--- Task material Enclosed Below ---
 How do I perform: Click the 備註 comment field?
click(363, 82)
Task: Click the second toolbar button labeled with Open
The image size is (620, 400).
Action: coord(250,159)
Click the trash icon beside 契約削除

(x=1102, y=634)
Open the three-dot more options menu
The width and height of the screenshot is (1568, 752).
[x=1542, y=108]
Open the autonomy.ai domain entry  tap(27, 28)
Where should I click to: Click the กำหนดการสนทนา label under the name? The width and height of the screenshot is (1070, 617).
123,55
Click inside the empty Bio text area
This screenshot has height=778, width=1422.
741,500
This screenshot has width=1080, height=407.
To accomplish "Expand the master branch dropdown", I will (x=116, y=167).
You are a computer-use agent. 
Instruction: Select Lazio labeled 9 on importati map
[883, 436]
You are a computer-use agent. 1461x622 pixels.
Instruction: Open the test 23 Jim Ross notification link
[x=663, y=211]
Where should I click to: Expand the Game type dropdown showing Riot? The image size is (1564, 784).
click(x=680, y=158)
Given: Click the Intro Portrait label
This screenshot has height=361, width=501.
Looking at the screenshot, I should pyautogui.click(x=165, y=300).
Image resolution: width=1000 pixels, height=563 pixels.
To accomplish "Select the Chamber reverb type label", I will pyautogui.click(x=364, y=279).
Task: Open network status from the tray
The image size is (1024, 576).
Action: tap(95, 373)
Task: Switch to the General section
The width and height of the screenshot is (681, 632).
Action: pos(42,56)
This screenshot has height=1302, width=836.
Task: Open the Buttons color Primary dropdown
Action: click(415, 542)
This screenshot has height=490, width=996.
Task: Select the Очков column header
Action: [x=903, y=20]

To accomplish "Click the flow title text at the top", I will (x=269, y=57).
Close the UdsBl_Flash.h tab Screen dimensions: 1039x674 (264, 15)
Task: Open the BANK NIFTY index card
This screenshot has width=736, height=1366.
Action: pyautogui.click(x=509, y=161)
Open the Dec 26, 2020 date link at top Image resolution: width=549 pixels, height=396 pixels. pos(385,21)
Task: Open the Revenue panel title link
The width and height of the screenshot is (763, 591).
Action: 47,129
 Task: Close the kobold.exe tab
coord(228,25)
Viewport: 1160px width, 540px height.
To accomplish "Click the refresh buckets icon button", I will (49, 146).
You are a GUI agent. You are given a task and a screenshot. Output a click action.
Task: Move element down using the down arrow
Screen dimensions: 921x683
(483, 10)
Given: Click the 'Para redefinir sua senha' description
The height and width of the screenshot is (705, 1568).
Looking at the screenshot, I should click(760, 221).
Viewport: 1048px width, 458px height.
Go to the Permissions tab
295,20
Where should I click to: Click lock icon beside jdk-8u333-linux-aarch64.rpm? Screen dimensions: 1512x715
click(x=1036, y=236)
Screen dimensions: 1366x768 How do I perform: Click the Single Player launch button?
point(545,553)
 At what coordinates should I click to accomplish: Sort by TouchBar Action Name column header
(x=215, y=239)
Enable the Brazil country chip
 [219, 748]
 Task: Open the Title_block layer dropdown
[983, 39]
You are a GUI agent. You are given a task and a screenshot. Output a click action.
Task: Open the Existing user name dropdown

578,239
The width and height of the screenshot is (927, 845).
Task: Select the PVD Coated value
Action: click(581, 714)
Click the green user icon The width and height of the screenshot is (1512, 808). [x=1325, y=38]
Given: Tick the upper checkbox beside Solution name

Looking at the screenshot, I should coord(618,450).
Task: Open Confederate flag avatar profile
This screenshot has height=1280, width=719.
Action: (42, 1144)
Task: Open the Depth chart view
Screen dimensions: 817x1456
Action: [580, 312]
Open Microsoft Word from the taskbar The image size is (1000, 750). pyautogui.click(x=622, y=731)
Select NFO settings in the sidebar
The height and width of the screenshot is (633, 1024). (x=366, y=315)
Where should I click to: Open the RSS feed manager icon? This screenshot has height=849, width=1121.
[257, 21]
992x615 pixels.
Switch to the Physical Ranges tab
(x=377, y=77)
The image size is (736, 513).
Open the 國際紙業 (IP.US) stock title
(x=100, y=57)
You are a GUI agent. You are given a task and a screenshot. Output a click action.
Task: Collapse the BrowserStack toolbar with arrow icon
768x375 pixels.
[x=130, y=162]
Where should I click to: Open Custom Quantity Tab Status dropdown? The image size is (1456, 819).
--- End of Enclosed Task material ---
_Problem details_. Would you give the entries back word for word?

_Task output_.
 How do I perform: Click the 備註 comment field?
click(363, 82)
Task: Click the second toolbar button labeled with Open
The image size is (620, 400).
Action: coord(250,159)
Click the trash icon beside 契約削除

(x=1102, y=634)
Open the three-dot more options menu
The width and height of the screenshot is (1568, 752).
[x=1542, y=108]
Open the autonomy.ai domain entry  tap(27, 28)
Where should I click to: Click the กำหนดการสนทนา label under the name? The width and height of the screenshot is (1070, 617).
123,55
Click inside the empty Bio text area
This screenshot has height=778, width=1422.
741,500
This screenshot has width=1080, height=407.
To accomplish "Expand the master branch dropdown", I will (x=116, y=167).
You are a computer-use agent. 
Instruction: Select Lazio labeled 9 on importati map
[883, 436]
You are a computer-use agent. 1461x622 pixels.
Instruction: Open the test 23 Jim Ross notification link
[x=663, y=211]
Where should I click to: Expand the Game type dropdown showing Riot? The image size is (1564, 784).
click(x=680, y=158)
Given: Click the Intro Portrait label
This screenshot has height=361, width=501.
Looking at the screenshot, I should pyautogui.click(x=165, y=300).
Image resolution: width=1000 pixels, height=563 pixels.
To accomplish "Select the Chamber reverb type label", I will pyautogui.click(x=364, y=279).
Task: Open network status from the tray
The image size is (1024, 576).
Action: tap(95, 373)
Task: Switch to the General section
The width and height of the screenshot is (681, 632).
Action: pos(42,56)
This screenshot has height=1302, width=836.
Task: Open the Buttons color Primary dropdown
Action: click(415, 542)
This screenshot has height=490, width=996.
Task: Select the Очков column header
Action: [x=903, y=20]

To accomplish "Click the flow title text at the top", I will (x=269, y=57).
Close the UdsBl_Flash.h tab Screen dimensions: 1039x674 (264, 15)
Task: Open the BANK NIFTY index card
This screenshot has width=736, height=1366.
Action: pyautogui.click(x=509, y=161)
Open the Dec 26, 2020 date link at top Image resolution: width=549 pixels, height=396 pixels. pos(385,21)
Task: Open the Revenue panel title link
The width and height of the screenshot is (763, 591).
Action: 47,129
 Task: Close the kobold.exe tab
coord(228,25)
Viewport: 1160px width, 540px height.
To accomplish "Click the refresh buckets icon button", I will (49, 146).
You are a GUI agent. You are given a task and a screenshot. Output a click action.
Task: Move element down using the down arrow
Screen dimensions: 921x683
(483, 10)
Given: Click the 'Para redefinir sua senha' description
The height and width of the screenshot is (705, 1568).
Looking at the screenshot, I should click(760, 221).
Viewport: 1048px width, 458px height.
Go to the Permissions tab
295,20
Where should I click to: Click lock icon beside jdk-8u333-linux-aarch64.rpm? Screen dimensions: 1512x715
click(x=1036, y=236)
Screen dimensions: 1366x768 How do I perform: Click the Single Player launch button?
point(545,553)
 At what coordinates should I click to accomplish: Sort by TouchBar Action Name column header
(x=215, y=239)
Enable the Brazil country chip
 [219, 748]
 Task: Open the Title_block layer dropdown
[983, 39]
You are a GUI agent. You are given a task and a screenshot. Output a click action.
Task: Open the Existing user name dropdown

578,239
The width and height of the screenshot is (927, 845).
Task: Select the PVD Coated value
Action: click(581, 714)
Click the green user icon The width and height of the screenshot is (1512, 808). [x=1325, y=38]
Given: Tick the upper checkbox beside Solution name

Looking at the screenshot, I should coord(618,450).
Task: Open Confederate flag avatar profile
This screenshot has height=1280, width=719.
Action: (42, 1144)
Task: Open the Depth chart view
Screen dimensions: 817x1456
Action: [580, 312]
Open Microsoft Word from the taskbar The image size is (1000, 750). pyautogui.click(x=622, y=731)
Select NFO settings in the sidebar
The height and width of the screenshot is (633, 1024). (x=366, y=315)
Where should I click to: Open the RSS feed manager icon? This screenshot has height=849, width=1121.
[257, 21]
992x615 pixels.
Switch to the Physical Ranges tab
(x=377, y=77)
The image size is (736, 513).
Open the 國際紙業 (IP.US) stock title
(x=100, y=57)
You are a GUI agent. You are given a task and a screenshot. Output a click action.
Task: Collapse the BrowserStack toolbar with arrow icon
768x375 pixels.
[x=130, y=162]
Where should I click to: Open Custom Quantity Tab Status dropdown? The image size is (1456, 819).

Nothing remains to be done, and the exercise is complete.